Text under study »
= Jan Glete =

Swedish historian (1947–2009)

Jan Glete (1 September 1947 - 13 July 2009) was a Swedish historian. He was professor of history at Stockholm University, specializing in 20th-century Swedish industry and banking as well as the connection between state formation and naval history in early modern Europe.

==Academic career==
Glete spent his entire academic career at Stockholm University, where he had taken his bachelor's degree and where he defended his doctoral thesis Kreugerkoncernen och Boliden in 1975.

Having been born in Västerås, Sweden, where his father was employed by ASEA, he went on to write the history of this corporation. Glete also developed a passionate interest in maritime history, which he combined with an interest in the state-building process in the early modern period, publishing several books on this topic in English using a comparative perspective.

Dataset entries »
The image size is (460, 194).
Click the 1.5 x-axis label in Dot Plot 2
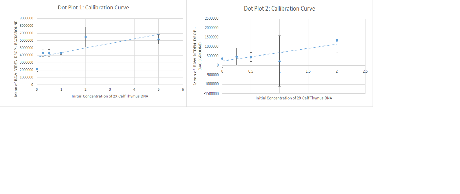click(308, 71)
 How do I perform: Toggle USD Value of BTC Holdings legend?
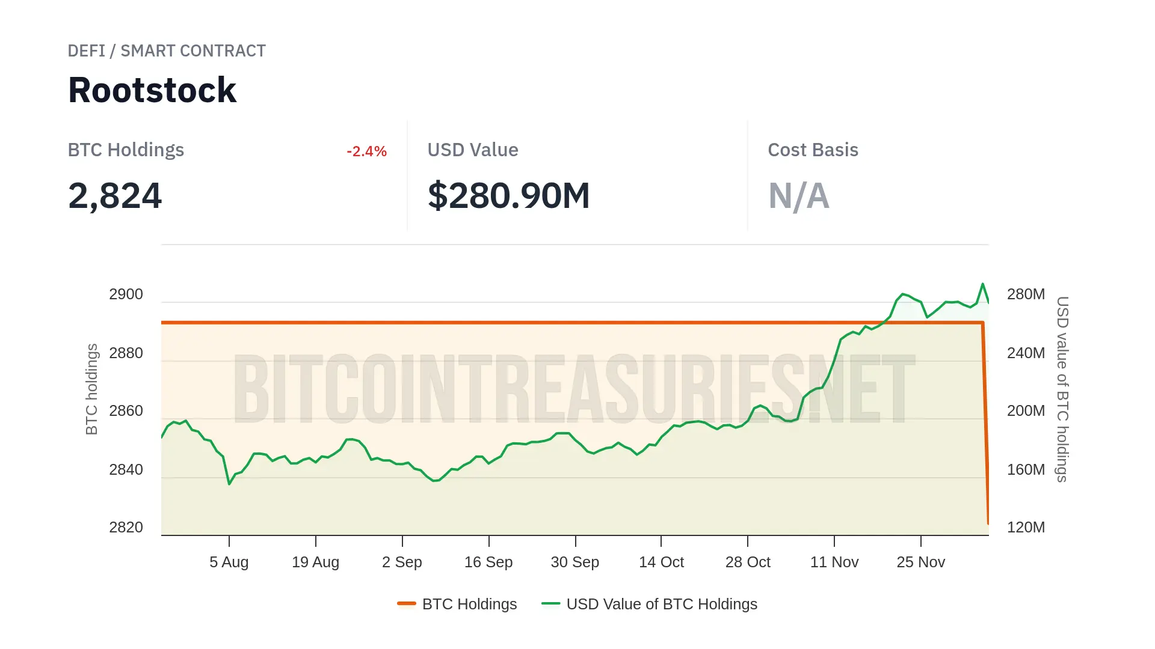click(x=662, y=604)
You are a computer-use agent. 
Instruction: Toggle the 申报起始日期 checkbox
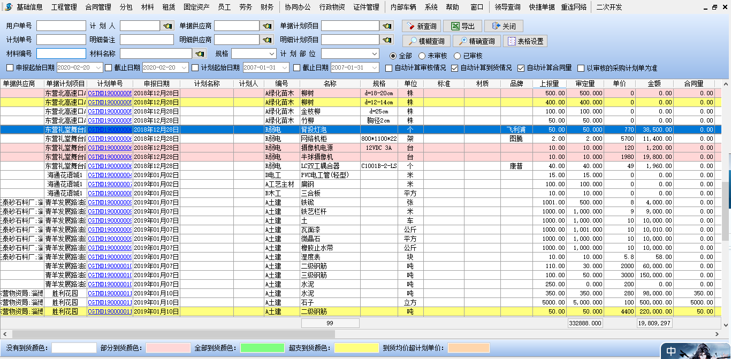coord(10,67)
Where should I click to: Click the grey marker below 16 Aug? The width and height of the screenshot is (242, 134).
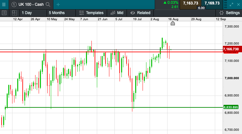click(x=173, y=23)
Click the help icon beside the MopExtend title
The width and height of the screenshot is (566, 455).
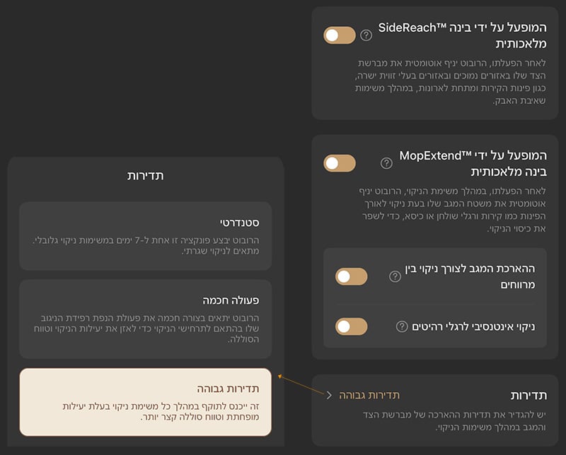(386, 163)
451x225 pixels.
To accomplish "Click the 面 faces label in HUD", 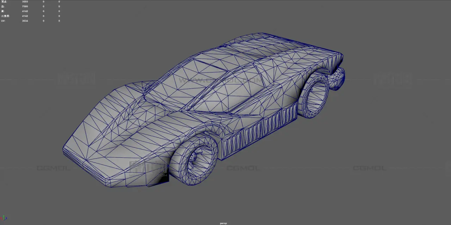I will pyautogui.click(x=3, y=11).
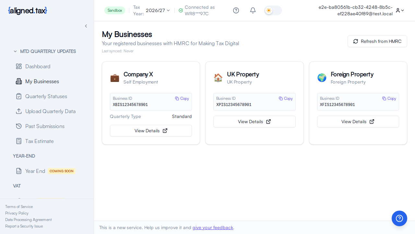The height and width of the screenshot is (234, 415).
Task: Select the Upload Quarterly Data icon
Action: (19, 111)
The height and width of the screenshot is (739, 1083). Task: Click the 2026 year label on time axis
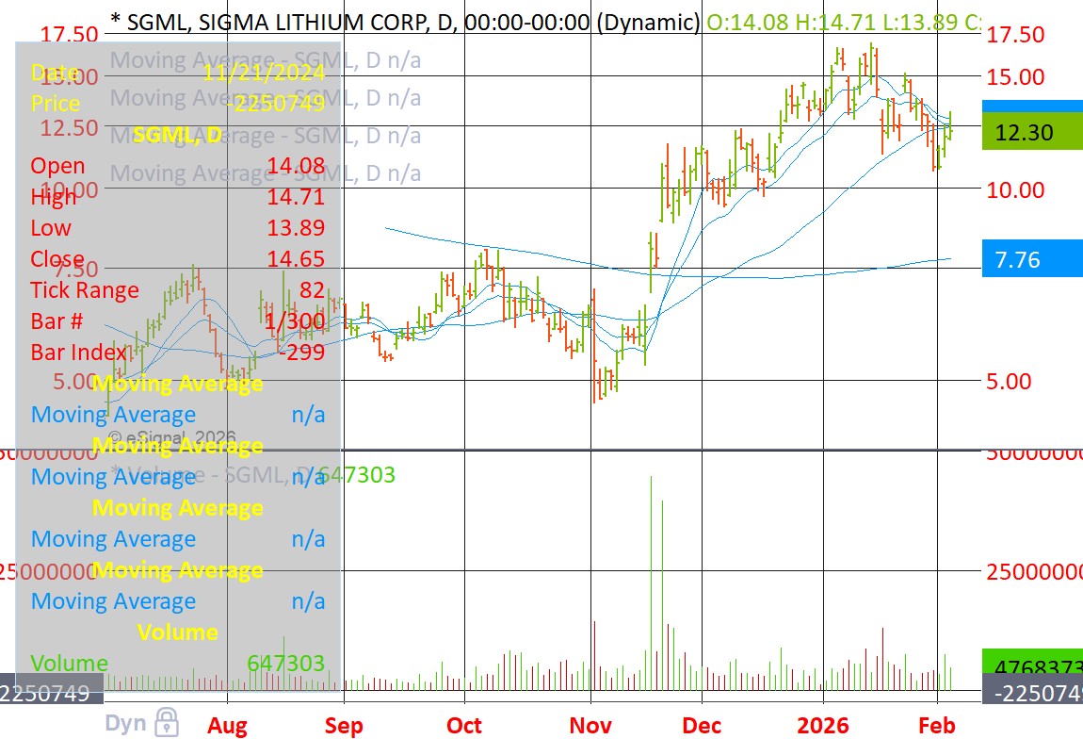pos(823,725)
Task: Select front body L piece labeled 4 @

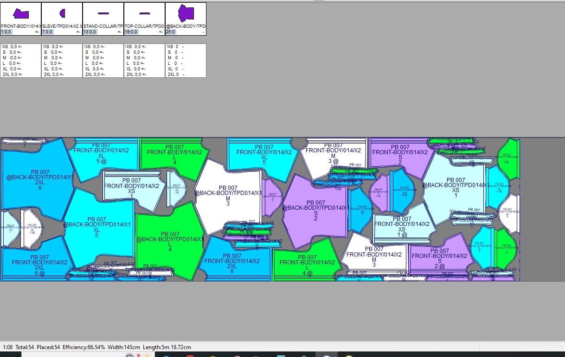Action: tap(307, 265)
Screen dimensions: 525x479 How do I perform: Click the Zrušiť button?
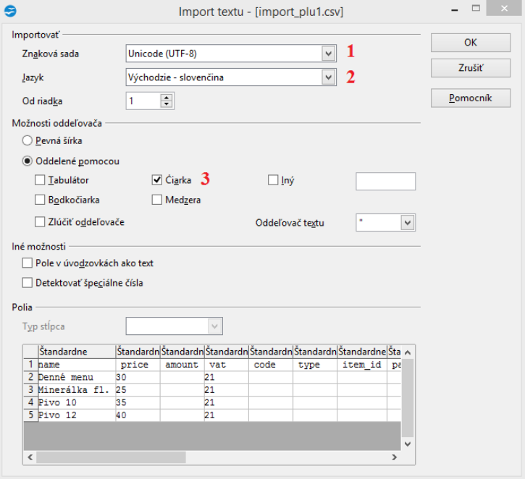[470, 68]
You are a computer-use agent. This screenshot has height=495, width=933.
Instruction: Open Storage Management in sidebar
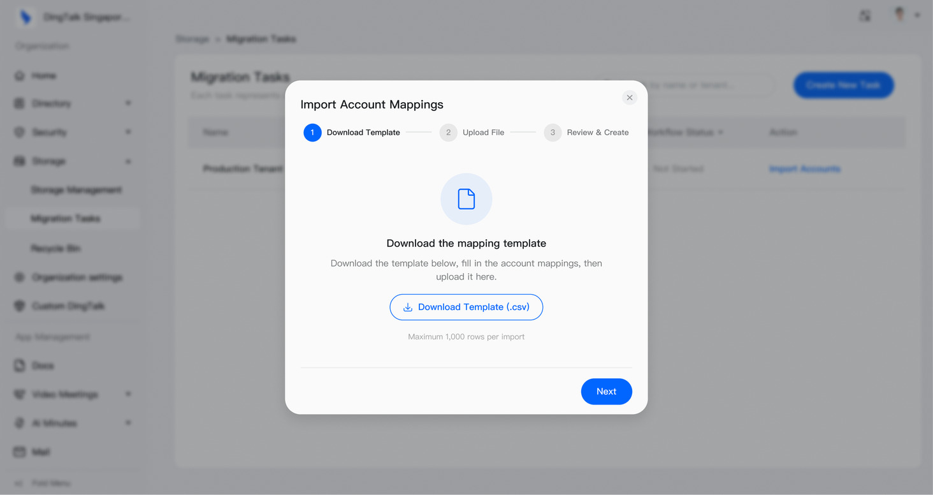(76, 190)
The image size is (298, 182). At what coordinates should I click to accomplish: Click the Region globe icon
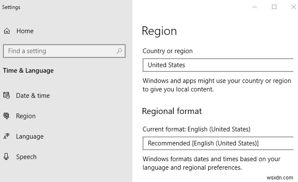pos(6,116)
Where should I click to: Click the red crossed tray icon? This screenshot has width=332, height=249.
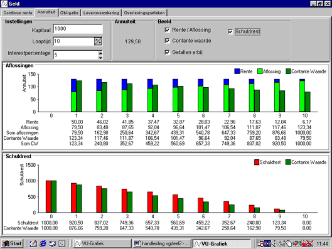click(x=310, y=244)
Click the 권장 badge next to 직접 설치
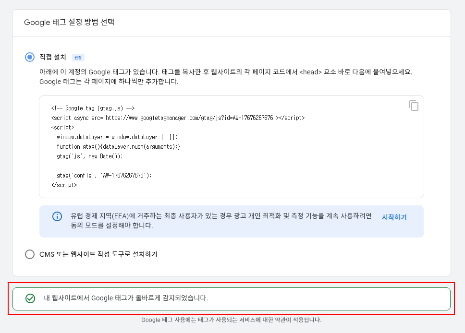The image size is (465, 333). (78, 58)
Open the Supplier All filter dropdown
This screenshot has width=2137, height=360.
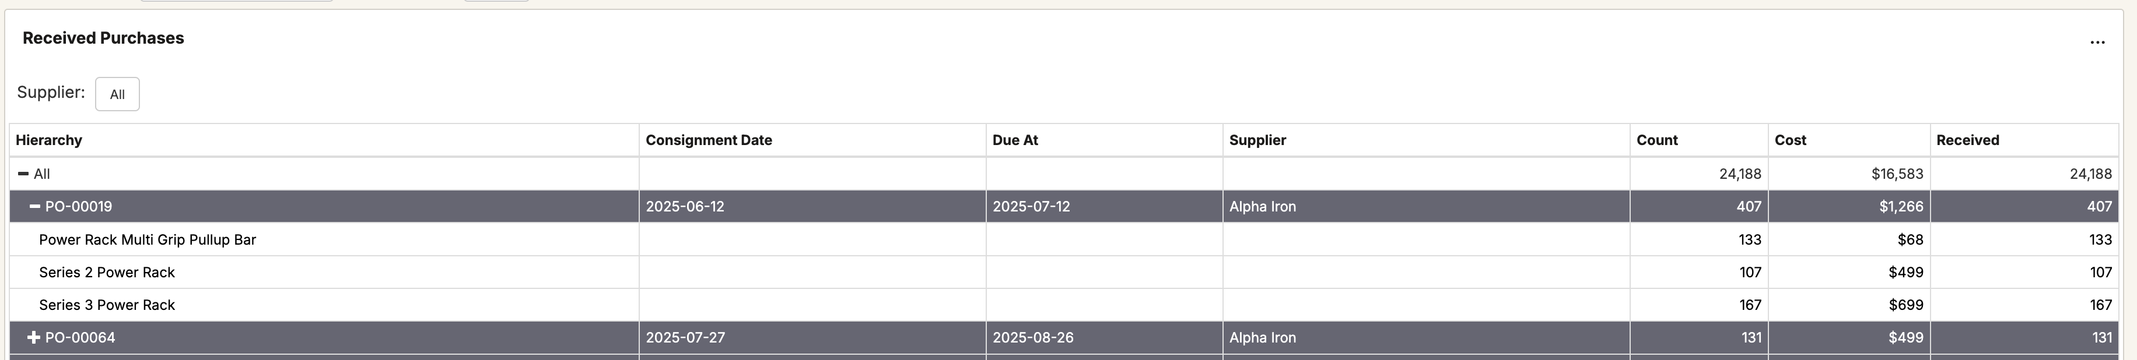coord(117,95)
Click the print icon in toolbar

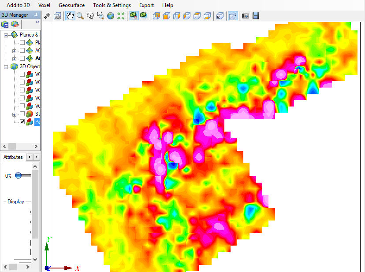click(57, 16)
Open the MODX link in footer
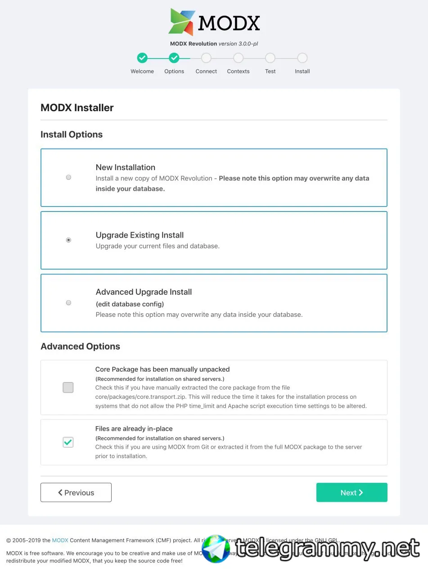428x576 pixels. [x=60, y=540]
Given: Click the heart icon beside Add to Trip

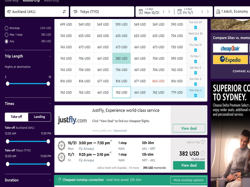Looking at the screenshot, I should (203, 142).
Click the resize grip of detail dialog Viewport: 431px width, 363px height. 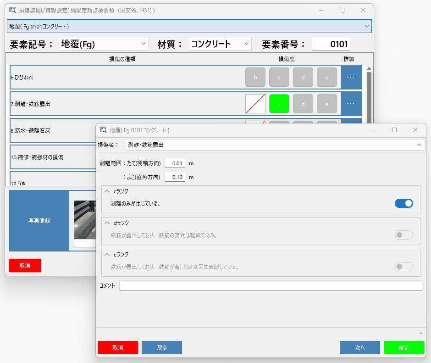[420, 332]
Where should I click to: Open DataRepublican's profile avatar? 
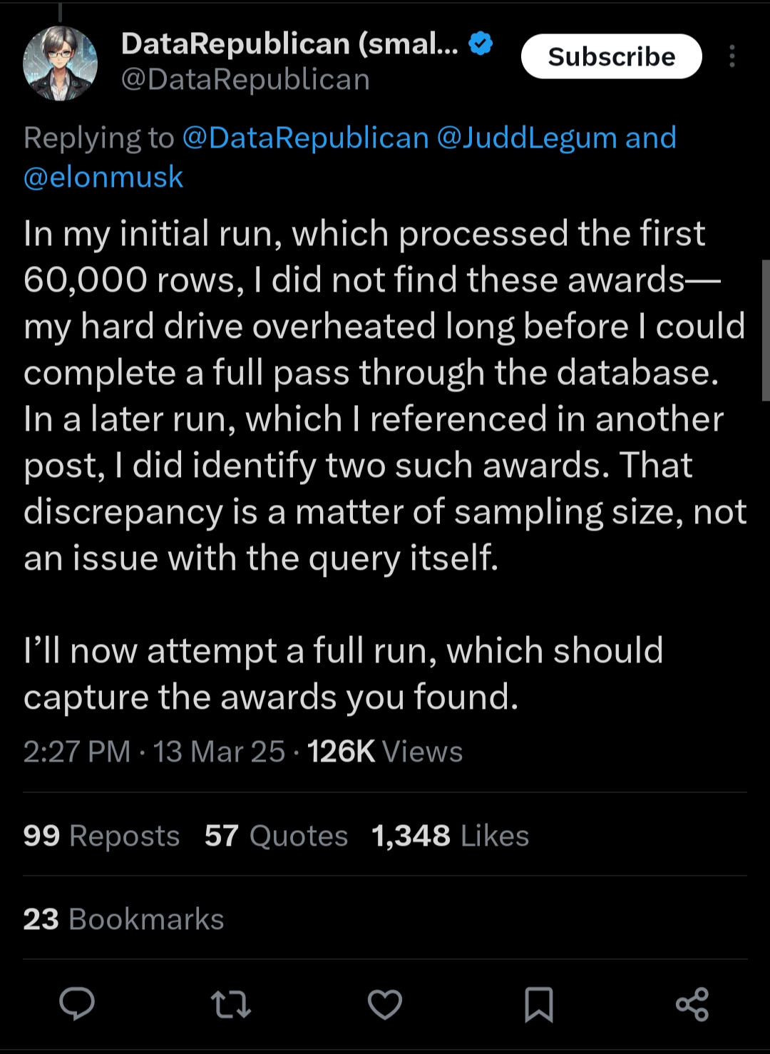60,63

What you need to do »
(1) Duplicate the passage of the Jan Glete text from "Jan Glete (1" to "a comparative perspective.".
(2) Answer the following questions using the Jan Glete text.
(a) On what date did Glete die?
(b) In what year did he defend his doctoral thesis?
(c) Which corporation employed his father?

Response list »
(1)
Jan Glete (1 September 1947 - 13 July 2009) was a Swedish historian. He was professor of history at Stockholm University, specializing in 20th-century Swedish industry and banking as well as the connection between state formation and naval history in early modern Europe.

==Academic career==
Glete spent his entire academic career at Stockholm University, where he had taken his bachelor's degree and where he defended his doctoral thesis Kreugerkoncernen och Boliden in 1975.

Having been born in Västerås, Sweden, where his father was employed by ASEA, he went on to write the history of this corporation. Glete also developed a passionate interest in maritime history, which he combined with an interest in the state-building process in the early modern period, publishing several books on this topic in English using a comparative perspective.

(2)
(a) 13 July 2009
(b) 1975
(c) ASEA